=== WHAT THE TASK REQUIRES ===
Copy out every one of the entries below word for word, without changing a single character.

--- RECORD LIST ---

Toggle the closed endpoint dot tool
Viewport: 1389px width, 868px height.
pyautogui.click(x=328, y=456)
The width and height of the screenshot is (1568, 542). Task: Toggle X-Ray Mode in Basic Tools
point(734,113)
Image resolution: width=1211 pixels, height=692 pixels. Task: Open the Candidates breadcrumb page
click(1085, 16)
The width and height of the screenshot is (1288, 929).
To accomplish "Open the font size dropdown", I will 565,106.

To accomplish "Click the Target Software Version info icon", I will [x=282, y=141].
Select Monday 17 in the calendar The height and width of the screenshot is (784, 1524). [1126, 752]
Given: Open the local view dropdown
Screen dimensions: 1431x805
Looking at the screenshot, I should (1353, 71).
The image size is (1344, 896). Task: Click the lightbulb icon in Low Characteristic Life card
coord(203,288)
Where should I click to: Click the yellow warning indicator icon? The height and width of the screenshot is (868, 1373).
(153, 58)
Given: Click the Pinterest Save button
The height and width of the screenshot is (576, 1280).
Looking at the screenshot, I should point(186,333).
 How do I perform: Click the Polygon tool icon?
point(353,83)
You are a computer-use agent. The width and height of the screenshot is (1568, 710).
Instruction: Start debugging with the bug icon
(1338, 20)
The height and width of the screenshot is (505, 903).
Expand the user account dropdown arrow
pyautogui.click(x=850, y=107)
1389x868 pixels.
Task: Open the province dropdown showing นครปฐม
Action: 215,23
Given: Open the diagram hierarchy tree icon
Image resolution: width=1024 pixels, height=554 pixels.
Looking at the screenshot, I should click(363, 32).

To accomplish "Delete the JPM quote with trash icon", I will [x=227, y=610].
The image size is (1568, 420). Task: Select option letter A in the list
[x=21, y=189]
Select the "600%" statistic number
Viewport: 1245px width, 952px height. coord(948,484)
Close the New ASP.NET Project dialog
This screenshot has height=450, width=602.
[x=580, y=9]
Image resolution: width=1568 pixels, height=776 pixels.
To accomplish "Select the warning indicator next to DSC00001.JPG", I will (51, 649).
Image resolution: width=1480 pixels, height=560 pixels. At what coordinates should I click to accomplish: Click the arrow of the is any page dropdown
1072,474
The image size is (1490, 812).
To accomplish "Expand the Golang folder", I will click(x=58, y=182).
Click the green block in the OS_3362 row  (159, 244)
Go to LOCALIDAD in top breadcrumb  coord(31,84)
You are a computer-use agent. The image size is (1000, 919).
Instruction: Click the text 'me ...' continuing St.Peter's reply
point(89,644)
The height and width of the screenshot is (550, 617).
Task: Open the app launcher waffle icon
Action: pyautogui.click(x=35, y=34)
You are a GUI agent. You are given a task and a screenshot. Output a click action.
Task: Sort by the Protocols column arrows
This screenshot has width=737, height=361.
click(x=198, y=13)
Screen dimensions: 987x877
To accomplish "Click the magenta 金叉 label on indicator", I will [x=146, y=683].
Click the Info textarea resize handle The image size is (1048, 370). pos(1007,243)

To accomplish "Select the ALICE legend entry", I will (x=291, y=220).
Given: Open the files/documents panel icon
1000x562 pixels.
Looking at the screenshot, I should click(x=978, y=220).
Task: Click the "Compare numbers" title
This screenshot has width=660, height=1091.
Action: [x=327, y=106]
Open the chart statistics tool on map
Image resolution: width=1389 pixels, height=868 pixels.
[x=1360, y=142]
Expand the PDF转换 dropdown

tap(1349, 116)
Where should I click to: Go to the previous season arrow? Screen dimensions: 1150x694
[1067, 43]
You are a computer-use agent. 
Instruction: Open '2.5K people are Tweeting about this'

---

=== REPLY ===
Toggle the closed endpoint dot tool
Viewport: 1389px width, 868px height.
pyautogui.click(x=328, y=456)
The width and height of the screenshot is (1568, 542). Task: Toggle X-Ray Mode in Basic Tools
point(734,113)
Image resolution: width=1211 pixels, height=692 pixels. Task: Open the Candidates breadcrumb page
click(1085, 16)
The width and height of the screenshot is (1288, 929).
To accomplish "Open the font size dropdown", I will 565,106.

To accomplish "Click the Target Software Version info icon", I will [x=282, y=141].
Select Monday 17 in the calendar The height and width of the screenshot is (784, 1524). [1126, 752]
Given: Open the local view dropdown
Screen dimensions: 1431x805
Looking at the screenshot, I should (1353, 71).
The image size is (1344, 896). Task: Click the lightbulb icon in Low Characteristic Life card
coord(203,288)
Where should I click to: Click the yellow warning indicator icon? The height and width of the screenshot is (868, 1373).
(153, 58)
Given: Click the Pinterest Save button
The height and width of the screenshot is (576, 1280).
Looking at the screenshot, I should point(186,333).
 How do I perform: Click the Polygon tool icon?
point(353,83)
You are a computer-use agent. The width and height of the screenshot is (1568, 710).
Instruction: Start debugging with the bug icon
(1338, 20)
The height and width of the screenshot is (505, 903).
Expand the user account dropdown arrow
pyautogui.click(x=850, y=107)
1389x868 pixels.
Task: Open the province dropdown showing นครปฐม
Action: 215,23
Given: Open the diagram hierarchy tree icon
Image resolution: width=1024 pixels, height=554 pixels.
Looking at the screenshot, I should click(363, 32).

To accomplish "Delete the JPM quote with trash icon", I will [x=227, y=610].
The image size is (1568, 420). Task: Select option letter A in the list
[x=21, y=189]
Select the "600%" statistic number
Viewport: 1245px width, 952px height. coord(948,484)
Close the New ASP.NET Project dialog
This screenshot has height=450, width=602.
[x=580, y=9]
Image resolution: width=1568 pixels, height=776 pixels.
To accomplish "Select the warning indicator next to DSC00001.JPG", I will (51, 649).
Image resolution: width=1480 pixels, height=560 pixels. At what coordinates should I click to accomplish: Click the arrow of the is any page dropdown
1072,474
The image size is (1490, 812).
To accomplish "Expand the Golang folder", I will click(x=58, y=182).
Click the green block in the OS_3362 row  (159, 244)
Go to LOCALIDAD in top breadcrumb  coord(31,84)
You are a computer-use agent. The image size is (1000, 919).
Instruction: Click the text 'me ...' continuing St.Peter's reply
point(89,644)
The height and width of the screenshot is (550, 617).
Task: Open the app launcher waffle icon
Action: pyautogui.click(x=35, y=34)
You are a GUI agent. You are given a task and a screenshot. Output a click action.
Task: Sort by the Protocols column arrows
This screenshot has width=737, height=361.
click(x=198, y=13)
Screen dimensions: 987x877
To accomplish "Click the magenta 金叉 label on indicator", I will [x=146, y=683].
Click the Info textarea resize handle The image size is (1048, 370). pos(1007,243)

To accomplish "Select the ALICE legend entry", I will (x=291, y=220).
Given: Open the files/documents panel icon
1000x562 pixels.
Looking at the screenshot, I should click(x=978, y=220).
Task: Click the "Compare numbers" title
This screenshot has width=660, height=1091.
Action: [x=327, y=106]
Open the chart statistics tool on map
Image resolution: width=1389 pixels, height=868 pixels.
[x=1360, y=142]
Expand the PDF转换 dropdown

tap(1349, 116)
Where should I click to: Go to the previous season arrow? Screen dimensions: 1150x694
[1067, 43]
You are a computer-use agent. 
Instruction: Open '2.5K people are Tweeting about this'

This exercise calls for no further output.